Data records:

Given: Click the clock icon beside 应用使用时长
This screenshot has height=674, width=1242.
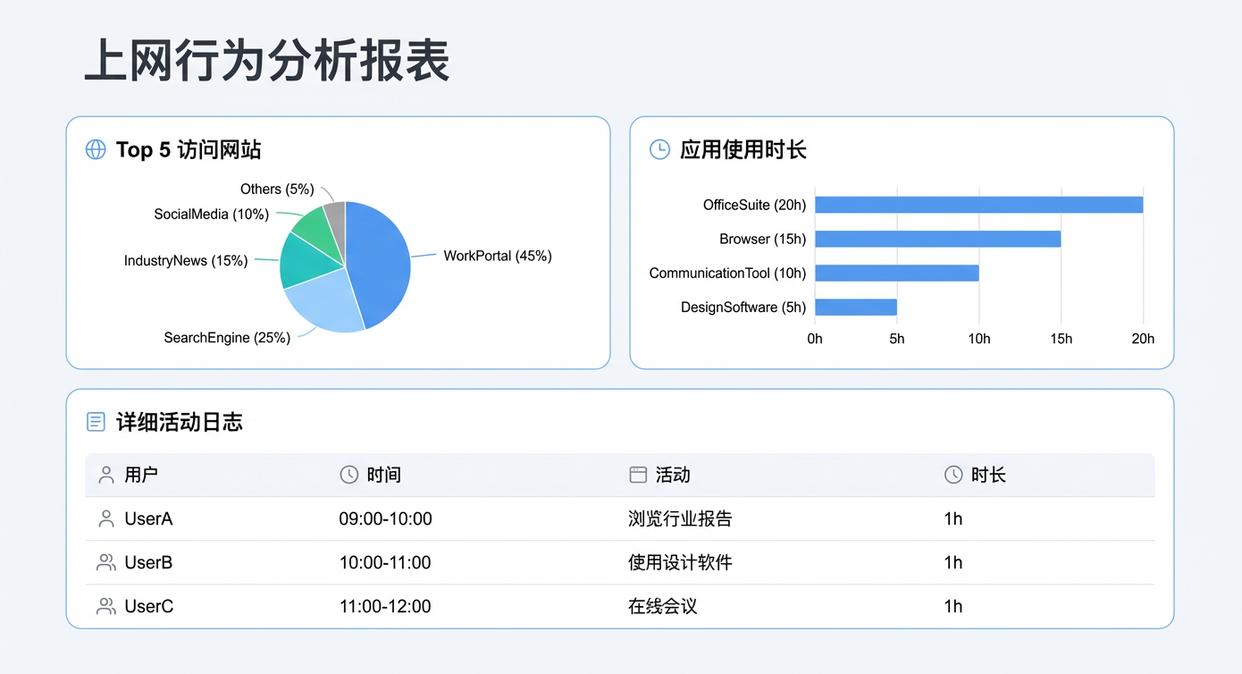Looking at the screenshot, I should click(x=659, y=149).
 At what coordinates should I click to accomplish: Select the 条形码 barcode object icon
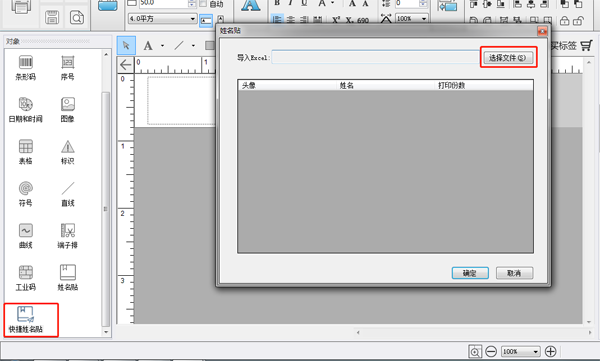click(x=26, y=67)
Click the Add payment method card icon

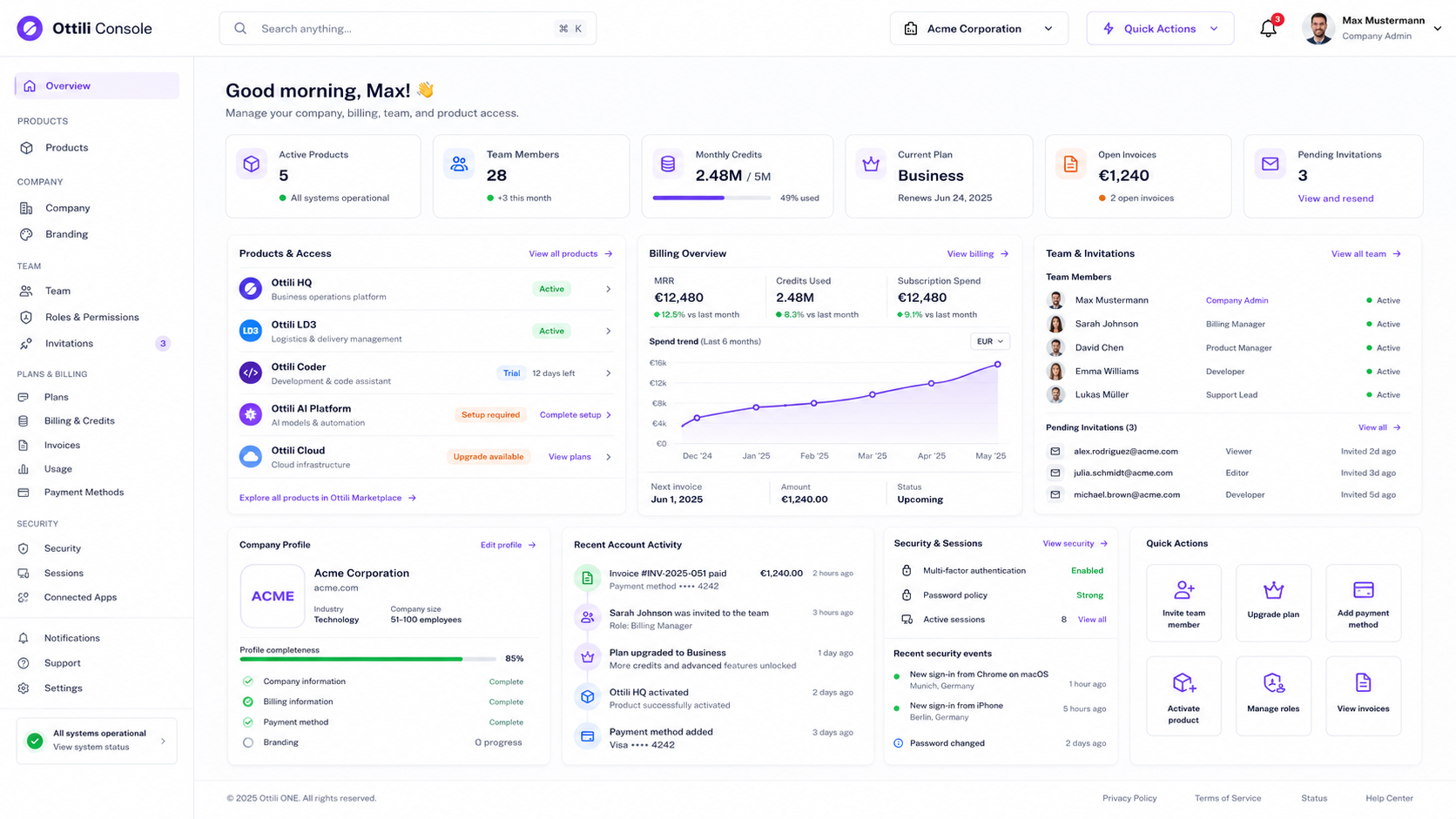[1363, 589]
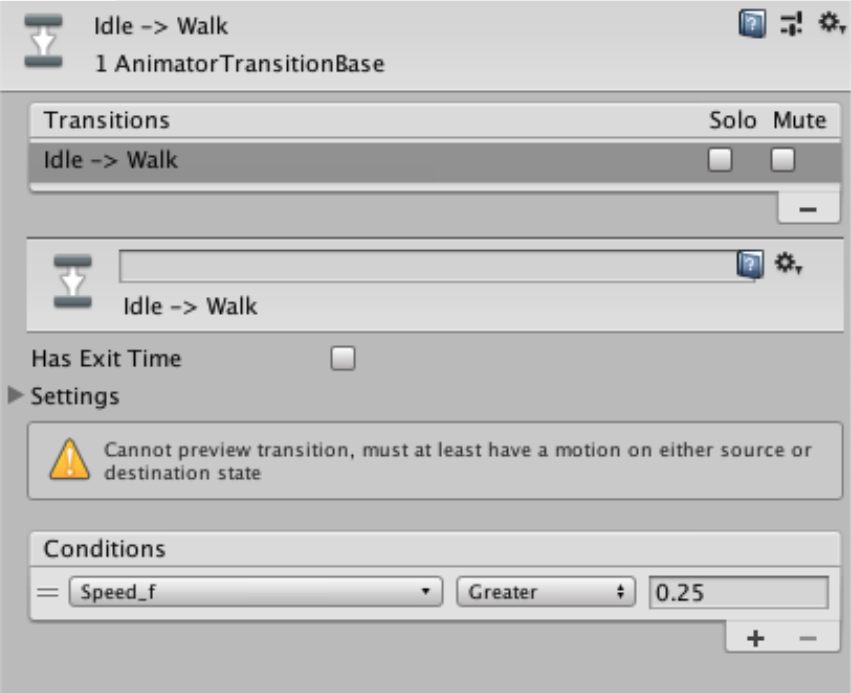Click the 0.25 threshold value field
The image size is (851, 693).
(x=738, y=592)
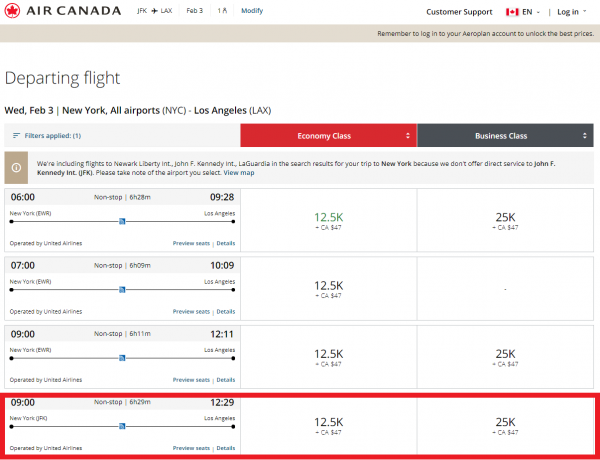Expand the Log in dropdown menu
Image resolution: width=600 pixels, height=460 pixels.
[570, 12]
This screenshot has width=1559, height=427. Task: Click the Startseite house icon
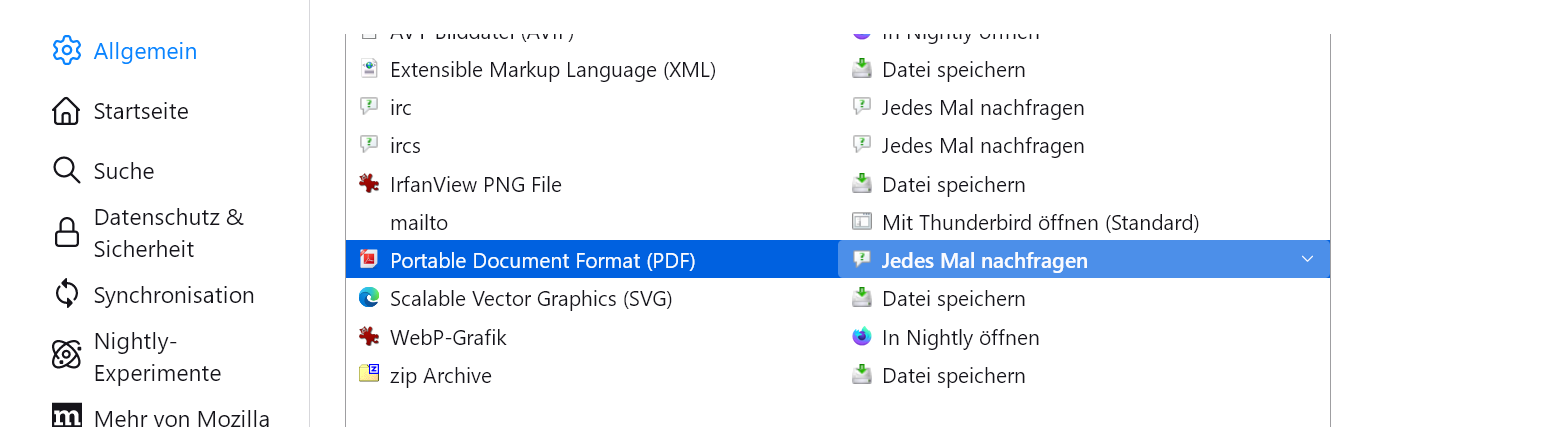pos(66,111)
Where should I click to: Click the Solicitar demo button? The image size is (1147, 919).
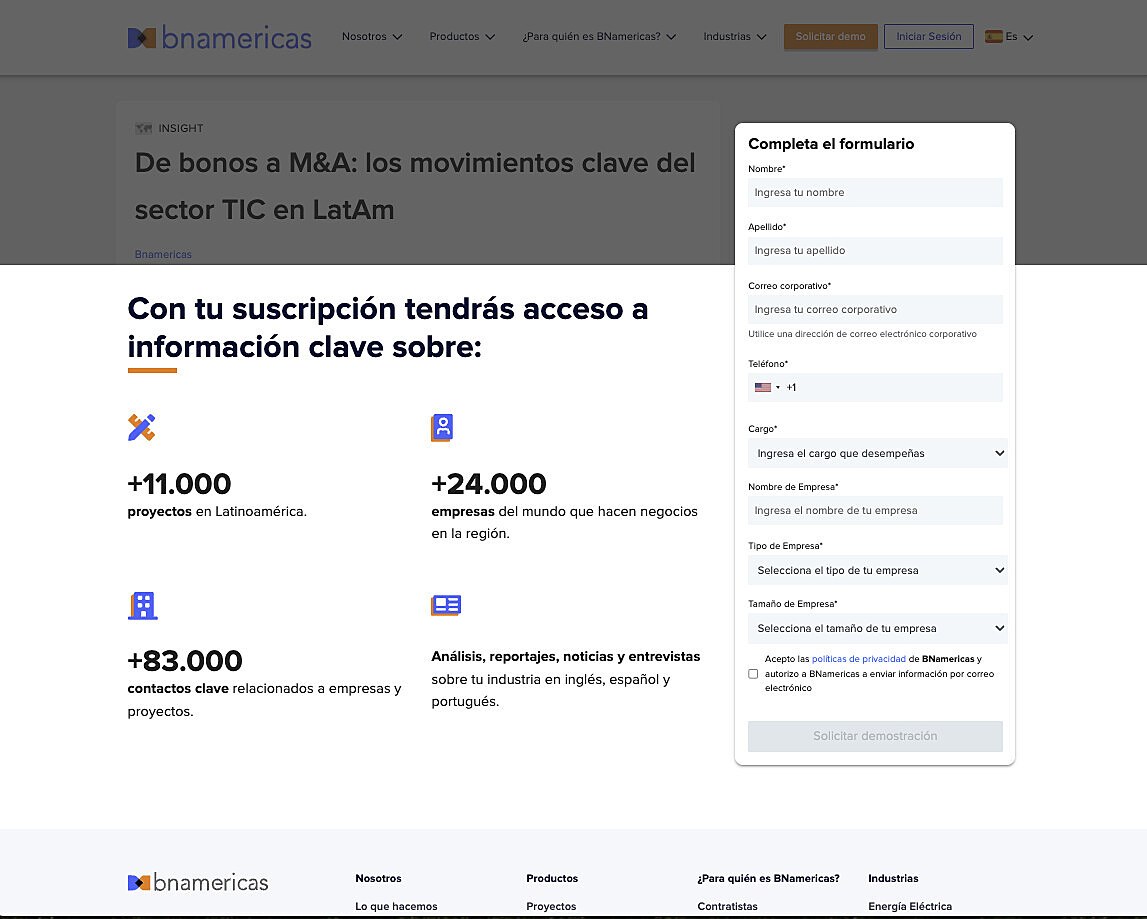(830, 36)
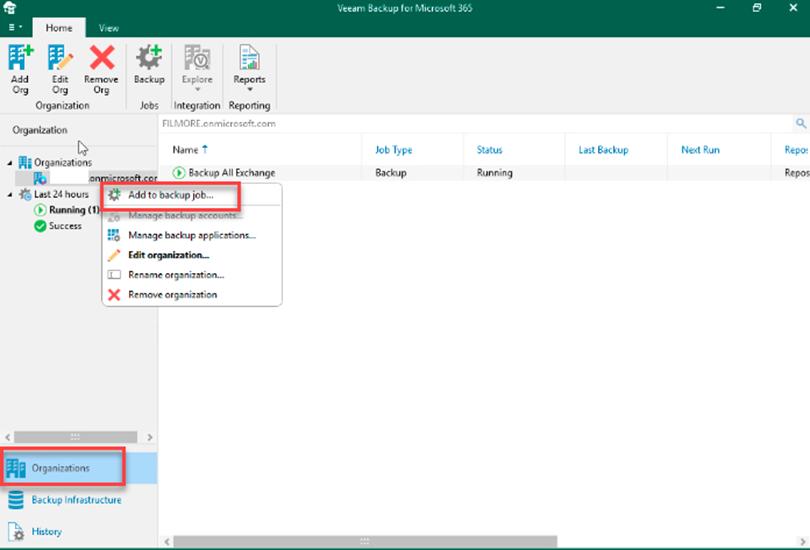Select Remove organization from context menu
810x550 pixels.
pyautogui.click(x=172, y=295)
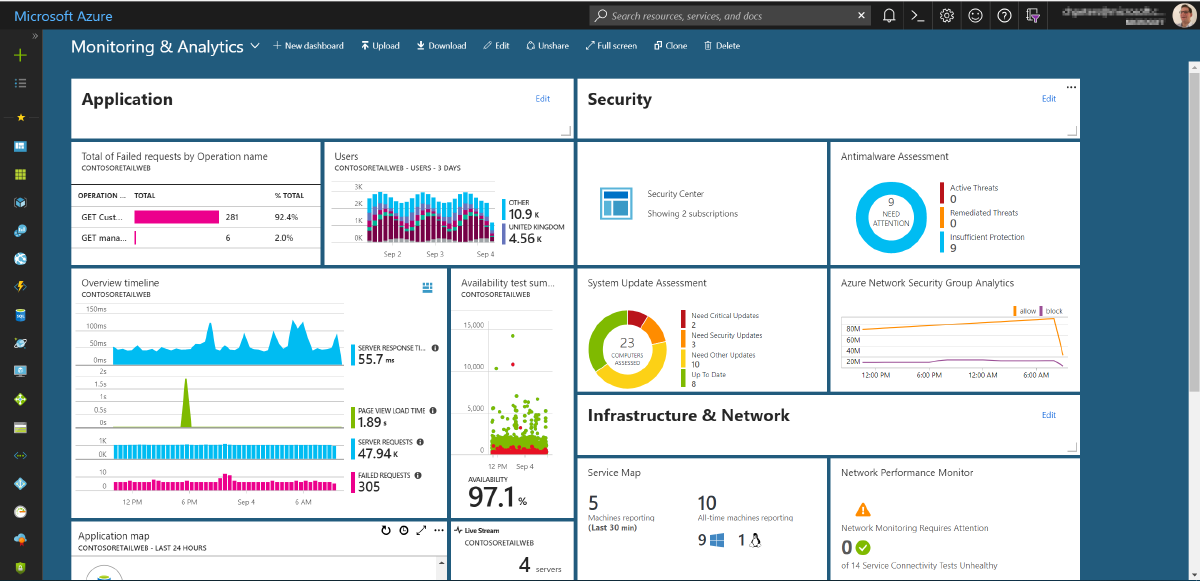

Task brief: Every entry must be reproduced exactly, with the images left out.

Answer box:
Given: Click the clock icon beside 应用使用时长
This screenshot has height=674, width=1242.
Looking at the screenshot, I should click(x=659, y=149).
 At what coordinates should I click to accomplish: Select the 条形码 barcode object icon
click(x=26, y=67)
Click the Add payment method card icon

[1363, 589]
Click the 0.25 threshold value field
The image size is (851, 693).
(x=738, y=592)
Expand the Log in dropdown menu
Image resolution: width=600 pixels, height=460 pixels.
[570, 12]
This screenshot has width=1559, height=427. Task: Click the Startseite house icon
pos(66,111)
Where should I click to: Click the Solicitar demo button? The image size is (1147, 919).
(830, 36)
Select Remove organization from context menu
810x550 pixels.
pyautogui.click(x=172, y=295)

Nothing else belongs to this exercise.